GIVEN PROBLEM 1: In the message on Winnebago language resources, where is much of Radin's work archived?
GIVEN PROBLEM 2: Write out the stretch of the Winnebago resources message from "Henning Garvin hhgarvin" through "access this material.".
==== DOCUMENT
Winnebago info

Henning Garvin hhgarvin at hotmail.com
Thu Jan 2 01:54:01 UTC 2003


As far as Ho-Chunk material goes, the Ken Miner Field Lexicon and his other
material is archived at the University of Wisconsin-Milwaukee.  You must
recieve written permission, however, from the Great Lakes Intertribal to
access this material.

I do, however, have in my possesion the Ken Miner Lexicon, the "Zepsicon"
written by Valdis Zeps, the Dictonary work done by White Eagle and Marino,
and the grammars produced by Lipkind and Miner.  E-mail me personally for
more information.

Other resources:  Much of Radin's work is archived at the American
Philosophical Society in Philadelphia.  It is all on microfilm and I was
able to borrow it through inter-library loan here in Madison.

I haven't been able to get a copy of Susman's material, I just recently
found out our school libraries have "lost" it, but she did her work at
Berkely, I believe.  I am going to try to get it through interlibrary loan
later this semester.

There is also a huge website with language material.  I'm away from my
material right now but use any engine and search "Hotchank encyclopedia".
========
==== RECORDED INFORMATION
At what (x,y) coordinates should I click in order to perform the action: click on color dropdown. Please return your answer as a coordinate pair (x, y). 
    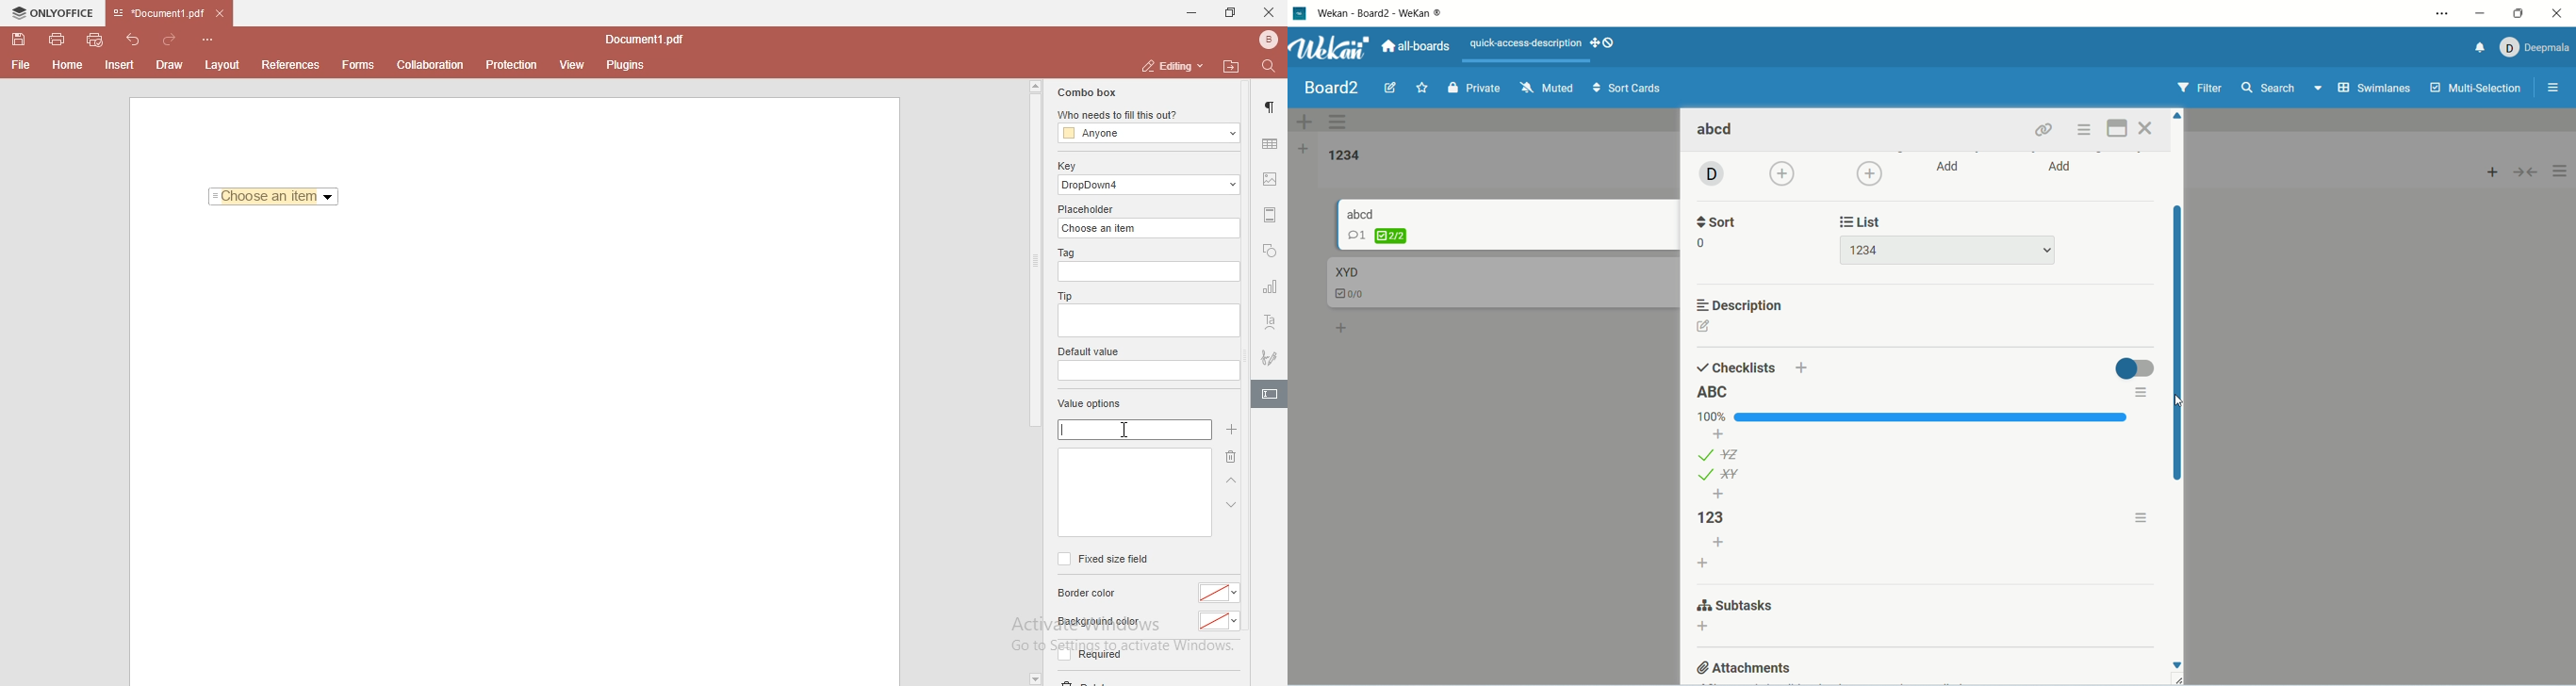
========
RIGHT ANSWER 1: At the American Philosophical Society in Philadelphia.

RIGHT ANSWER 2:
Henning Garvin hhgarvin at hotmail.com
Thu Jan 2 01:54:01 UTC 2003


As far as Ho-Chunk material goes, the Ken Miner Field Lexicon and his other
material is archived at the University of Wisconsin-Milwaukee.  You must
recieve written permission, however, from the Great Lakes Intertribal to
access this material.